> **TASK**: Revise the lines below by replacing every occurrence of "Dentistry" with "Dental Care", leaving everything else unchanged.

> **INPUT RECORDS**:
--- Start ---

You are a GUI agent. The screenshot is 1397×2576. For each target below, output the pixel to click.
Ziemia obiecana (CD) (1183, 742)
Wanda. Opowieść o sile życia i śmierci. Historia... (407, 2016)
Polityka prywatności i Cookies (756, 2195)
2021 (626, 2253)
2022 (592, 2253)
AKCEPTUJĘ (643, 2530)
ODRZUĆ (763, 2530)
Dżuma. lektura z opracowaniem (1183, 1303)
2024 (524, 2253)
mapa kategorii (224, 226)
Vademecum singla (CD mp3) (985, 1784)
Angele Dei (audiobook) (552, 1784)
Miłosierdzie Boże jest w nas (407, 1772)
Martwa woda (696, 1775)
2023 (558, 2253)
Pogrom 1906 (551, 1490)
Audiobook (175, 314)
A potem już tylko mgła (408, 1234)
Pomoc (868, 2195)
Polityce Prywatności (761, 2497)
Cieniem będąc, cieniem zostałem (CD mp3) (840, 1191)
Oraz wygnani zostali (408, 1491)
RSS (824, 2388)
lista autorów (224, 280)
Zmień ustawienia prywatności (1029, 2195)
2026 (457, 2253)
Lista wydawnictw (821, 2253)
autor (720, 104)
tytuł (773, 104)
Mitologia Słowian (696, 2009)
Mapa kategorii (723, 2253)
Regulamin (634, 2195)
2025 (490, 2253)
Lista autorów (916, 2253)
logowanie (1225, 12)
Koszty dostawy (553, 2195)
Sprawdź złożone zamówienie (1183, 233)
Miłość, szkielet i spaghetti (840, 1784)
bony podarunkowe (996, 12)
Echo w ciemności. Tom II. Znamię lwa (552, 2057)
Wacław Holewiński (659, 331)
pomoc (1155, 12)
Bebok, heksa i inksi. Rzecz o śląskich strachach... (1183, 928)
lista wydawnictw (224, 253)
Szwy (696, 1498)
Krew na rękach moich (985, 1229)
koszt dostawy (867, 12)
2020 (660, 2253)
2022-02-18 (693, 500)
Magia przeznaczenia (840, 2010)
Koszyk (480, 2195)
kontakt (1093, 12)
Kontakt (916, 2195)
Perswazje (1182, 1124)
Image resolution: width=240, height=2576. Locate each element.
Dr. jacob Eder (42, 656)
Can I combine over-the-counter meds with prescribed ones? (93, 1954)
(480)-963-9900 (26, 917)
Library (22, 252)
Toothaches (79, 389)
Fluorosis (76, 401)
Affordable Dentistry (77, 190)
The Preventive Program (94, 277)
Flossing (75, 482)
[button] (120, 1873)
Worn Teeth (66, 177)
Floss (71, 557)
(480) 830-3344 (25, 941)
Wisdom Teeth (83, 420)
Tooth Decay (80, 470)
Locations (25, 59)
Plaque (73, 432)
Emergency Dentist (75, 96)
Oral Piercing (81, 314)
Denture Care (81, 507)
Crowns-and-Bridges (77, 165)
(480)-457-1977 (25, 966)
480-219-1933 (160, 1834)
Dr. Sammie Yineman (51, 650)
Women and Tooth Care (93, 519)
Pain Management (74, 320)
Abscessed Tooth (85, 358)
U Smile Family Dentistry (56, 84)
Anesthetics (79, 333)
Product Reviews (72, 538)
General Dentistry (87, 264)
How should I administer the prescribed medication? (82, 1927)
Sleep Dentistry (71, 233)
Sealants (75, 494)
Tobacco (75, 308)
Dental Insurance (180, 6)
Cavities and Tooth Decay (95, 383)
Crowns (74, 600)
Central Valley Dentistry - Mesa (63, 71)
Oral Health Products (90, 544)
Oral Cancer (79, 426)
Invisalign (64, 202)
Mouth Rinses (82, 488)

--- End ---

> **SOLUTION FOR THIS PROBLEM**:
You are a GUI agent. The screenshot is 1397×2576. For each target below, output the pixel to click.
Ziemia obiecana (CD) (1183, 742)
Wanda. Opowieść o sile życia i śmierci. Historia... (407, 2016)
Polityka prywatności i Cookies (756, 2195)
2021 (626, 2253)
2022 (592, 2253)
AKCEPTUJĘ (643, 2530)
ODRZUĆ (763, 2530)
Dżuma. lektura z opracowaniem (1183, 1303)
2024 (524, 2253)
mapa kategorii (224, 226)
Vademecum singla (CD mp3) (985, 1784)
Angele Dei (audiobook) (552, 1784)
Miłosierdzie Boże jest w nas (407, 1772)
Martwa woda (696, 1775)
2023 (558, 2253)
Pogrom 1906 (551, 1490)
Audiobook (175, 314)
A potem już tylko mgła (408, 1234)
Pomoc (868, 2195)
Polityce Prywatności (761, 2497)
Cieniem będąc, cieniem zostałem (CD mp3) (840, 1191)
Oraz wygnani zostali (408, 1491)
RSS (824, 2388)
lista autorów (224, 280)
Zmień ustawienia prywatności (1029, 2195)
2026 (457, 2253)
Lista wydawnictw (821, 2253)
autor (720, 104)
tytuł (773, 104)
Mitologia Słowian (696, 2009)
Mapa kategorii (723, 2253)
Regulamin (634, 2195)
2025 (490, 2253)
Lista autorów (916, 2253)
logowanie (1225, 12)
Koszty dostawy (553, 2195)
Sprawdź złożone zamówienie (1183, 233)
Miłość, szkielet i spaghetti (840, 1784)
bony podarunkowe (996, 12)
Echo w ciemności. Tom II. Znamię lwa (552, 2057)
Wacław Holewiński (659, 331)
pomoc (1155, 12)
Bebok, heksa i inksi. Rzecz o śląskich strachach... (1183, 928)
lista wydawnictw (224, 253)
Szwy (696, 1498)
Krew na rękach moich (985, 1229)
koszt dostawy (867, 12)
2020 (660, 2253)
2022-02-18 (693, 500)
Magia przeznaczenia (840, 2010)
Koszyk (480, 2195)
kontakt (1093, 12)
Kontakt (916, 2195)
Perswazje (1182, 1124)
Image resolution: width=240, height=2576. Locate each element.
Dr. jacob Eder (42, 656)
Can I combine over-the-counter meds with prescribed ones? (93, 1954)
(480)-963-9900 (26, 917)
Library (22, 252)
Toothaches (79, 389)
Fluorosis (76, 401)
Affordable Dental Care (77, 190)
The Preventive Program (94, 277)
Flossing (75, 482)
[button] (120, 1873)
Worn Teeth (66, 177)
Floss (71, 557)
(480) 830-3344 (25, 941)
Wisdom Teeth (83, 420)
Tooth Decay (80, 470)
Locations (25, 59)
Plaque (73, 432)
Emergency Dentist (75, 96)
Oral Piercing (81, 314)
Denture Care (81, 507)
Crowns-and-Bridges (77, 165)
(480)-457-1977 (25, 966)
480-219-1933 (160, 1834)
Dr. Sammie Yineman (51, 650)
Women and Tooth Care (93, 519)
Pain Management (74, 320)
Abscessed Tooth (85, 358)
U Smile Family Dental Care (56, 84)
Anesthetics (79, 333)
Product Reviews (72, 538)
General Dental Care (87, 264)
How should I administer the prescribed medication? (82, 1927)
Sleep Dental Care (71, 233)
Sealants (75, 494)
Tobacco (75, 308)
Dental Insurance (180, 6)
Cavities and Tooth Decay (95, 383)
Crowns (74, 600)
Central Valley Dental Care - Mesa (63, 71)
Oral Health Products (90, 544)
Oral Cancer (79, 426)
Invisalign (64, 202)
Mouth Rinses (82, 488)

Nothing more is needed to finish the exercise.